▸ **WORK INSTRUCTIONS**: Would it be possible to quote, exactly and in full, the lines from the one with "Dismiss banner with No Thanks button" through the end of the entries below?

▸ **RECORDS FOR THE TASK**:

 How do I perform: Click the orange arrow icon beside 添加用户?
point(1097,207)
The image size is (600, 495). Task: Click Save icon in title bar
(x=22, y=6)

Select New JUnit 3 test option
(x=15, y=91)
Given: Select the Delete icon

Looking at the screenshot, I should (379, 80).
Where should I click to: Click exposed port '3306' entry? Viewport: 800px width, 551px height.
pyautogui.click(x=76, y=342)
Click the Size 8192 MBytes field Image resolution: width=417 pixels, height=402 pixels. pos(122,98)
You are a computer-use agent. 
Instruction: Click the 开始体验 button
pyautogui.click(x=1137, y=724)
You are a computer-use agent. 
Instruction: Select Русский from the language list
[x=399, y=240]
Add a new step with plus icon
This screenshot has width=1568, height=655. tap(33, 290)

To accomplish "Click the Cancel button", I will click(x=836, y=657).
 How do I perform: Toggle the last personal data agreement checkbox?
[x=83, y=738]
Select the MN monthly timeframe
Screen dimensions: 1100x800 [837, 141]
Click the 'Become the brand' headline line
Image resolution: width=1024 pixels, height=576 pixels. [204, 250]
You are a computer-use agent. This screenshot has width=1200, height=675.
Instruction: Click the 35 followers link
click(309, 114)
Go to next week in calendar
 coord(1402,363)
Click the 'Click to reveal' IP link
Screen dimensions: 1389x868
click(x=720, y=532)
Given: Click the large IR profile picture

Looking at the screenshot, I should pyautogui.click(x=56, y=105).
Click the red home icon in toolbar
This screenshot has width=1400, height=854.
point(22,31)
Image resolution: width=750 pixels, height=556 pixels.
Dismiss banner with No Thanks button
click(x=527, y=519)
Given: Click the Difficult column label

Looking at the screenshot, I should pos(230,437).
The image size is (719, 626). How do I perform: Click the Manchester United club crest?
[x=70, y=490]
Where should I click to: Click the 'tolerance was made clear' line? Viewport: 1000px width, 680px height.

▸ **WRITTEN SOLUTION**:
Dismiss banner with No Thanks button
click(x=527, y=519)
Given: Click the Difficult column label

Looking at the screenshot, I should pos(230,437).
The image size is (719, 626). How do I perform: Click the Manchester United club crest?
[x=70, y=490]
Where should I click to: Click the 'tolerance was made clear' line? Viewport: 1000px width, 680px height.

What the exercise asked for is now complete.